В том же ряду несколько двусмысленное определение жанра новой, только что вышедшей книги Довлатова «Речь без повода… или Колонки редактора», представляющей тексты Довлатова из газеты «Новый американец». Жанр книги определен так: «Ранее неизданные материалы». Не «эссеистика», «публицистика» или хотя бы безразмерное и нейтральное «тексты» – а «материалы». То есть, с одной стороны, здесь как бы проступает некая конфузливость издателей, предлагающих не «полноценные тексты» известного писателя, а литературный «материал», ну а с другой – горделивая осанка тома, завершающего академическое издание признанного классика. («Когда, сочиняя "Довлатова и окрестности", я внимательно изучил подшивку, мне показалось, что эта пухлая груда газетной бумаги тоже была записной книжкой Сергея». – Александр Генис.)

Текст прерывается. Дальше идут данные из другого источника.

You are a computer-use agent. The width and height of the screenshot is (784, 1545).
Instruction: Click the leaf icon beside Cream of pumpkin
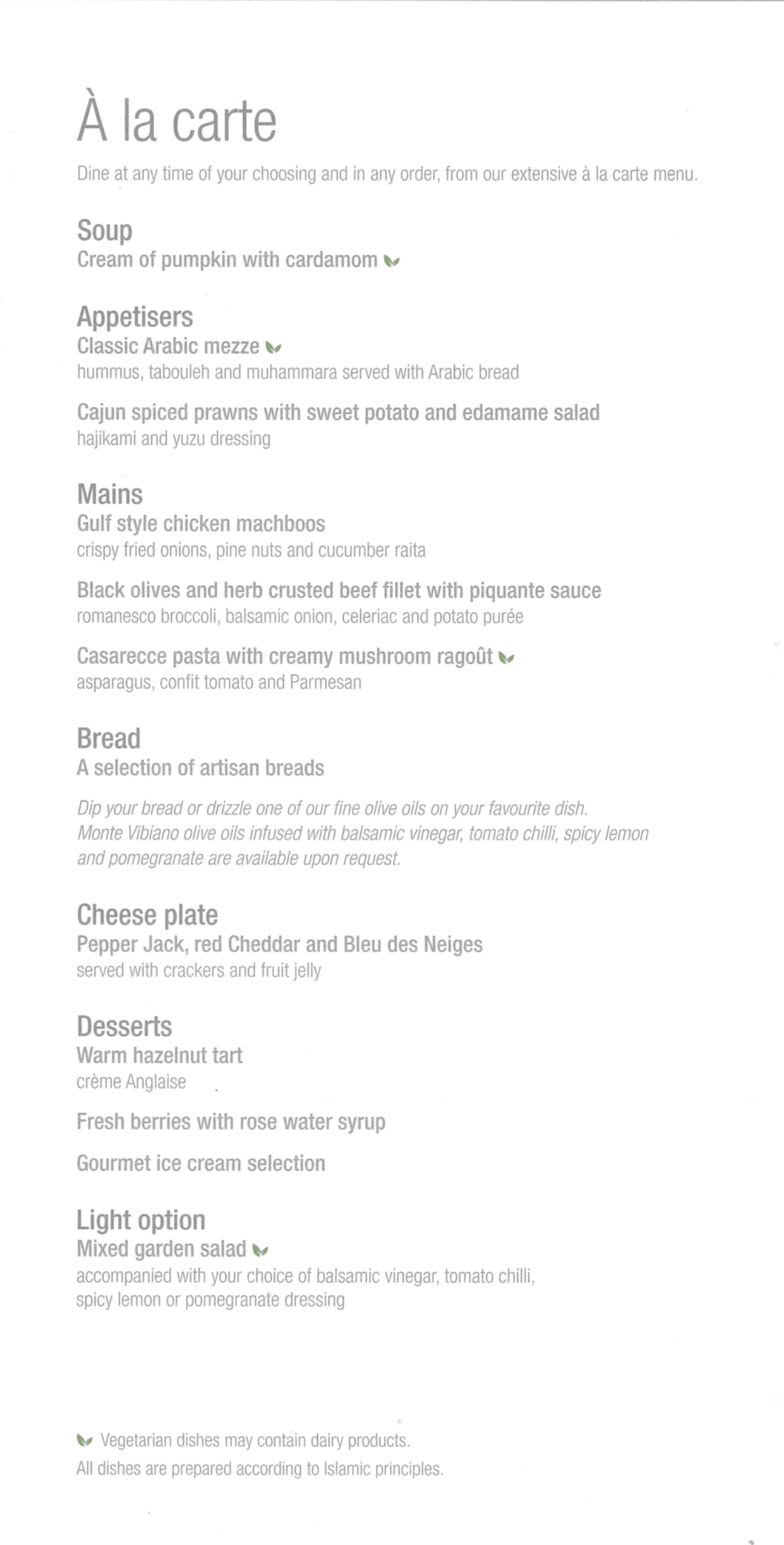click(x=392, y=261)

Собственно, «Речь без повода…» и построена как том «Литературного наследства», то есть как собрание черновых набросков и вариантов. Сначала итог работы: «Невидимая газета» (в питерском трехтомнике – самом репрезентативном издании текстов Довлатова – составляющая вторую часть книги «Ремесло»). А далее в качестве подступов к известной повести – эссеистская проза, писавшая в разных газетных жанрах, так сказать, литературный комментарий к истории «Нового американца», которой посвящена «Невидимая газета». Ну и здесь же, как полагается для мемориального тома, статьи и воспоминания о писателе (Петра Вайля, Александра Гениса, Нины Аловерт, Елены Довлатовой, Катерины Довлатовой).
И тем не менее перед нами – новая книга Довлатова. Новая даже при том, что сюжеты ее и персонажи вроде уже знакомы, да и тексты (фразы, периоды, отдельные – довольно пространные – отрывки прозы) читаны. Скажем, текст «Три города прошли через мою жизнь» воспроизводится в книге трижды: в «Невидимой газете» и двух разных газетных текстах. Но к самоповторам как художественному приему Довлатов успел приучить читателя в своих «законченных» произведениях. Историю своего знакомства с женой Леной и их последующей совместной жизни он изображает как минимум трижды – в «Наших», в «Чемодане», в «Заповеднике». И каждый раз история эта звучала по-новому, с новыми деталями, новыми сюжетными поворотами, но основа сюжета, а главное, содержание его оставалось неизменным (прием, вызывающий отдаленные ассоциации с эстетикой кубистов, предлагающих объект сразу в нескольких планах). Таких примеров можно приводить много. Но главное не в этом, главное в том, как естественно вот эта новая/старая книга встраивается в читательское восприятие очередной – абсолютно полноценной, игнорирующей слово «материалы» – главой освоенного уже нами повествования под названием «Сергей Довлатов».
Эффект этот – производное самой логики довлатовской прозы. Выбранной им литературной стратегии. Стратегии вроде как простенькой, незамысловатой («что вижу, о том пою» – буквально), но при чуть более внимательном рассмотрении – стратегии достаточно сложной и спорной. Способной даже шокировать.